DEFINITION of Base rate
The base rate is the minimum rate set by the central bank below which banks are not allowed to lend to its customers.
WHAT IT IS IN ESSENCE
It is decided in order to enhance transparency in the credit market. And ensure that banks pass on the lower cost of fund to their customers. Loan pricing will be done by adding base rate and a suitable spread depending on the credit risk premium. In the years after some recession, many central banks kept interest rates at record lows.
For example, this causes most commercial banks to charge low-interest rates on loans to customers. But also offer low-interest rates on money held in accounts. With the cost of borrowing low, consumers should, in theory, be encouraged to spend money instead of saving it. In that way, they are giving a boost to businesses and the economy.

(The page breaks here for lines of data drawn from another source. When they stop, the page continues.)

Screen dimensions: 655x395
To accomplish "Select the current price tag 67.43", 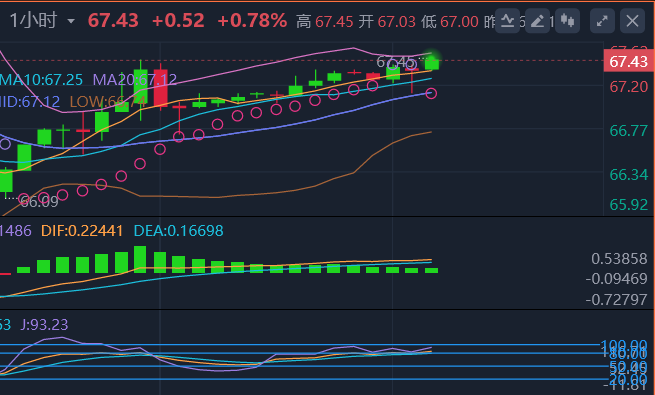I will (628, 61).
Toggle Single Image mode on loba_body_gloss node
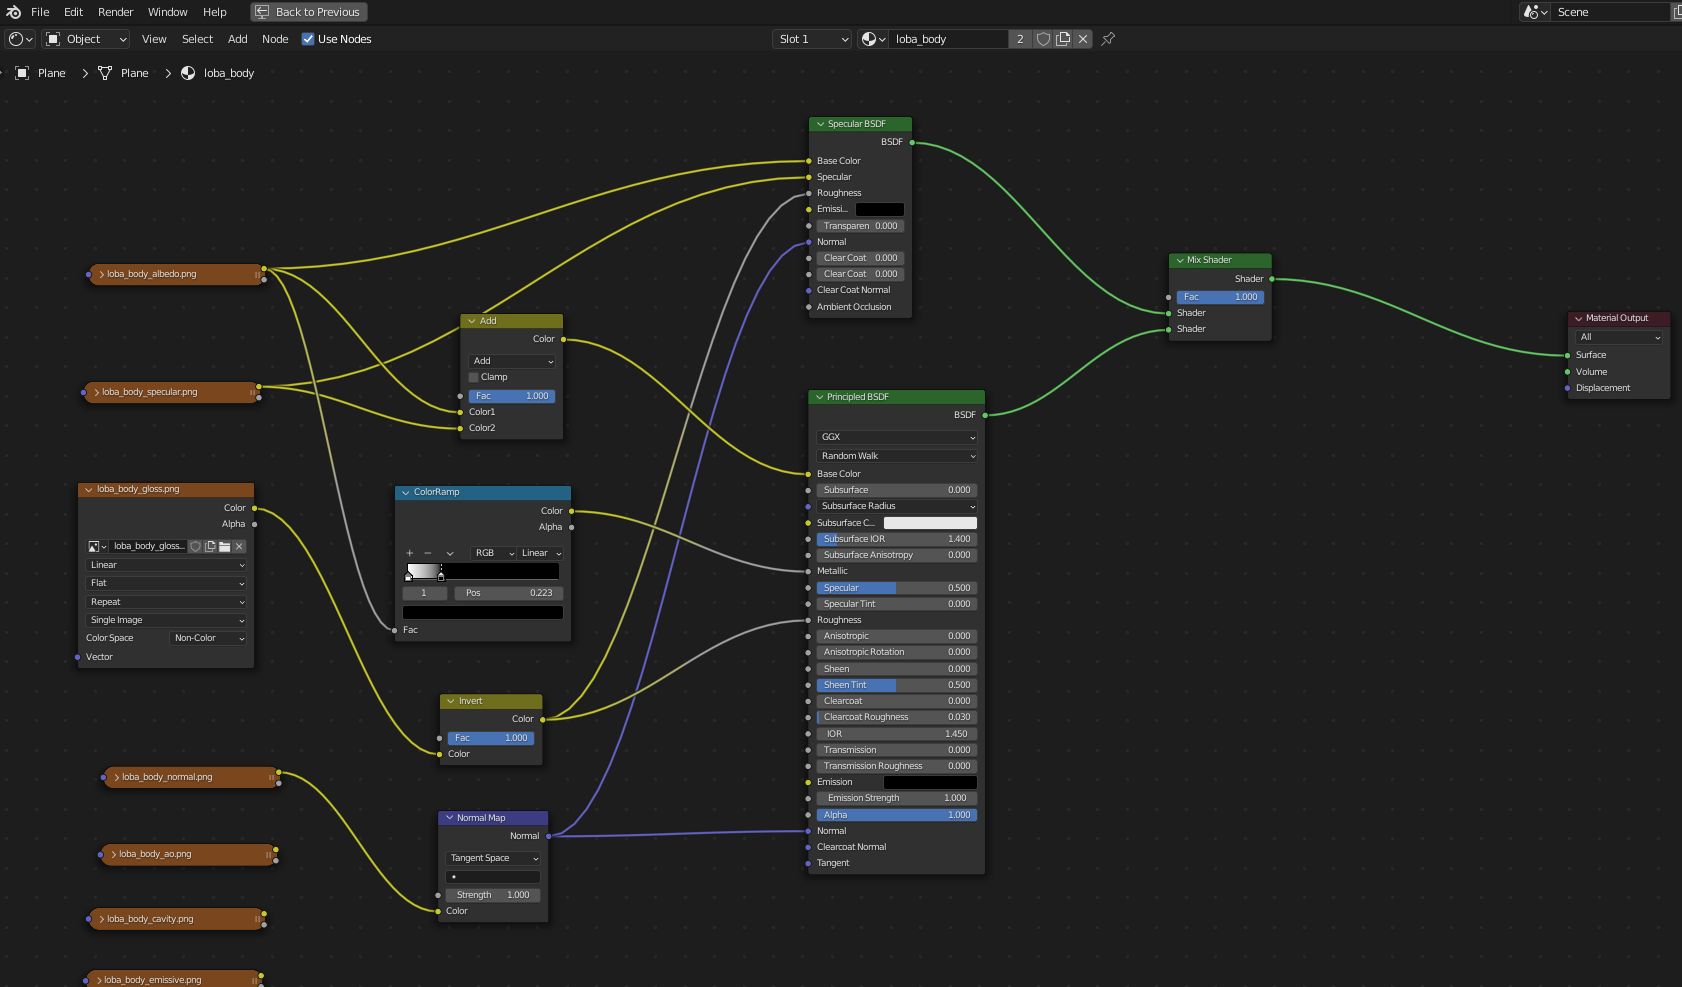This screenshot has height=987, width=1682. 165,620
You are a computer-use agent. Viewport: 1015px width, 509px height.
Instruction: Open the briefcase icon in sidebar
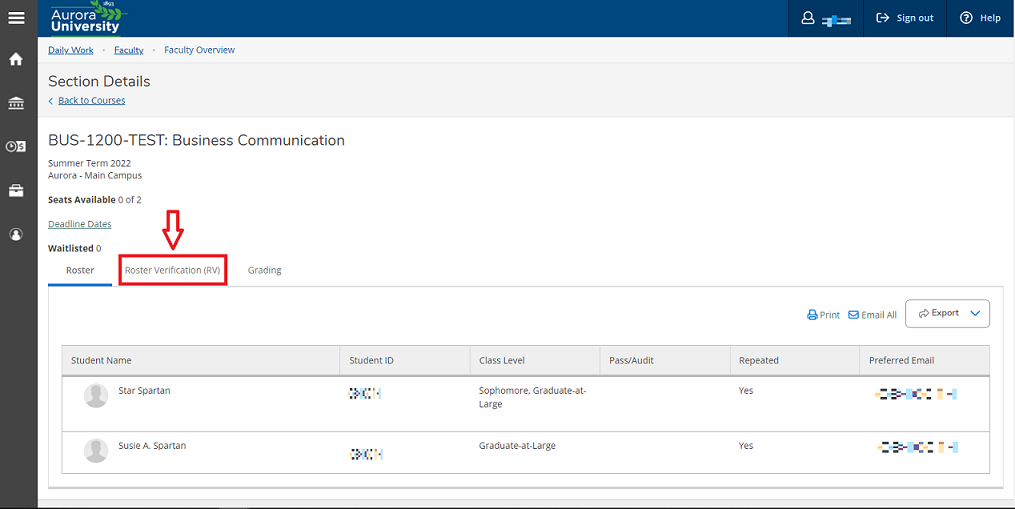point(16,190)
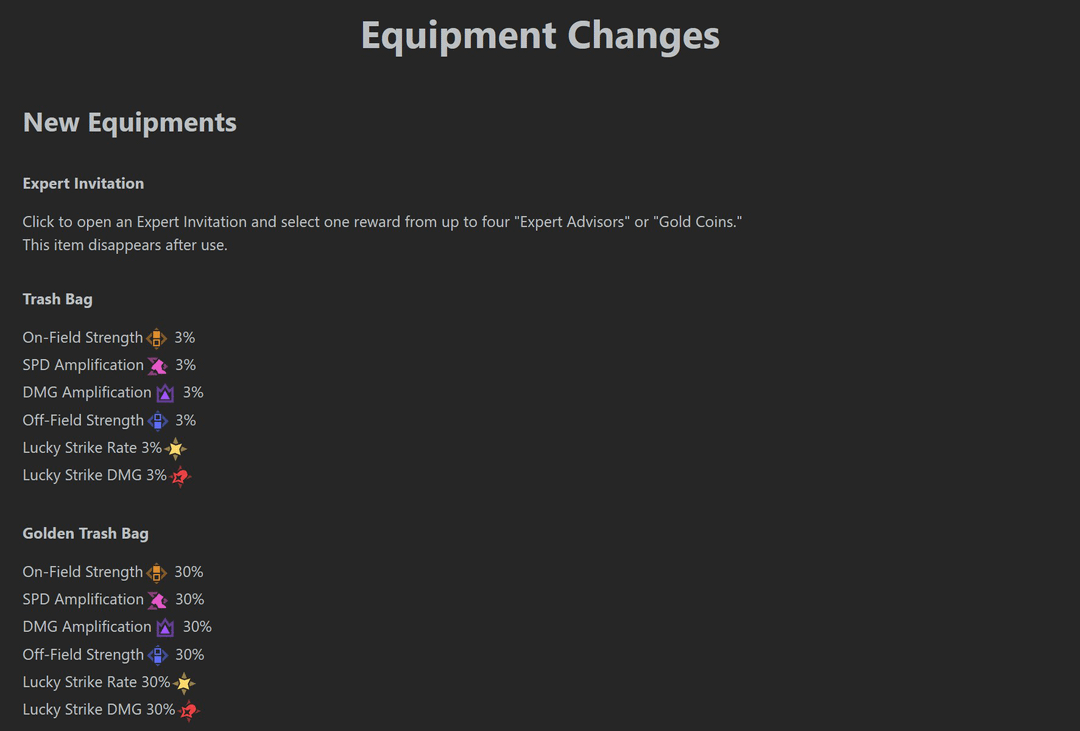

The base rate is the INTEREST RATE. The commercial banks are using it to calculate rates of interest. It will be charged on bank loans and overdrafts to their customers.
For example, a large company might be charged an interest rate of base rate plus 2% on a loan. Whereas a smaller borrower might be charged, say, base rate plus 4%. Formerly, base rates were linked directly to BANK RATE but are now fixed by reference to the ‘official’ rate of interest.
HOW TO USE
If the bank cut the base rate, you would expect banks to cut their mortgage and lending rates.
If the bank put up the base rate, you would expect banks to increase their mortgage rates.
The reason is that if commercial banks find it more expensive to borrow from the central bank, they will increase their lending costs to compensate. If it is cheaper to borrow from the central bank, they can reduce their mortgage rates and keep the same profit margin.
In 2008, banks were short of liquidity and they wanted to increase their deposits and improve their balance sheets. Therefore, they were reluctant to lend and keen to attract savings. Therefore, they didn’t want to cut mortgage rates and lending rates. In effect, they were making it more profitable; they could borrow at 0.5%, but they were lending out at 4%.